流石に置いたまま帰るってことはないから…戻ってくるってことだよね。うわああぁあ!どうしよう!?どんな顔して会えばいいの!?
あ、そうだ。また寝たフリをしておけばいいのか!
「出来る自信がない…!」
肘をついた状態で私は頭を抱える。
「……!?か、唐沢さんが戻ってくる…!」
廊下の方から足音が聞えて来て焦る私。
と、とりあえず寝たフリをしよう。顔を横に向けておかなければいいんだ!うん、そうよ。大丈夫よ私。バレないバレない!
私は自分にそう言い聞かせて再び狸寝入りを始めた。
ガチャ―…
「……」
髪の隙間から見てみるとやはり唐沢さんが戻ってきた。
そこに居た唐沢さんはいつもの唐沢さんでさっき私に…き、キスしたように思えない。さっきのが間違えと思えるくらい。
「(私だけが舞い上がっていたのかな?)」
さっきのは事故よ。魔が差しただけよ。確かに唐沢さんってたまに何をするのか分からないところがあるけど。
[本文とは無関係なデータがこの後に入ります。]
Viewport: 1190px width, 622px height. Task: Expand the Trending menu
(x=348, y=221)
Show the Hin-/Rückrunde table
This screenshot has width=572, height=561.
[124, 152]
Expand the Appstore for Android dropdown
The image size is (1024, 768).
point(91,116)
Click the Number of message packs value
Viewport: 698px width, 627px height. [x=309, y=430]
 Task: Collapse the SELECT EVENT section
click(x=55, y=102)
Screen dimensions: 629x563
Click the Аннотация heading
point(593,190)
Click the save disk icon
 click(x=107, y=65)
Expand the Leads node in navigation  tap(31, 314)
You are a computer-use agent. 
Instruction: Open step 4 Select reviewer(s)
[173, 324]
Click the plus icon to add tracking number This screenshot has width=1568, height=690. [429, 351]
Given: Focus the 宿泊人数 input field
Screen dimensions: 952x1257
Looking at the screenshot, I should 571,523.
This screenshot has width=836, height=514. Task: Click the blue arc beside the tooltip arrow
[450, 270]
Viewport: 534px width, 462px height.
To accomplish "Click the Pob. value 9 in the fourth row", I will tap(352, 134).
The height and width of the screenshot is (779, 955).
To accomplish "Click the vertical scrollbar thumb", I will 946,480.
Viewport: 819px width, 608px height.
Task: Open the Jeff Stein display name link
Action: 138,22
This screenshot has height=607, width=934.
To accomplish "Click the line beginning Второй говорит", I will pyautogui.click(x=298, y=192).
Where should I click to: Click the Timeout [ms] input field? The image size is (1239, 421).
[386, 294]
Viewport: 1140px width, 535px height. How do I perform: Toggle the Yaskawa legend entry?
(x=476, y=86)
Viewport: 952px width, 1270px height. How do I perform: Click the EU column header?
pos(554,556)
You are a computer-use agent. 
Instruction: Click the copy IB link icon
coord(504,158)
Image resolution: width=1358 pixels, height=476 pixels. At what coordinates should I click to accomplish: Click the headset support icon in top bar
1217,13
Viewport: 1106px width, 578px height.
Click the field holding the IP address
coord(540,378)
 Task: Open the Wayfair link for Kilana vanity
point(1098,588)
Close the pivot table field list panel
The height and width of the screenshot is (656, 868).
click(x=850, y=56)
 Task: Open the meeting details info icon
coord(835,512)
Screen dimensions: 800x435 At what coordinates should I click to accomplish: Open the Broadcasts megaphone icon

私はなるべく深く考えないようにと思っているとまたいつの間にか眠りについていた。
次に起きた時には他の生徒会メンバーも居て私は慌てたのは言うまでもない。
無防備が悪い他の奴に知られなくてよかった。
++++++++++++++++++++++++++
後書き
ちょ、唐沢さぁぁあん!?何やってんですか!
ごめんなさい、私が調子に乗りました。
唐沢さんもきっと健全な男子高校生。こんなことがあってもいいのではないかと思って…。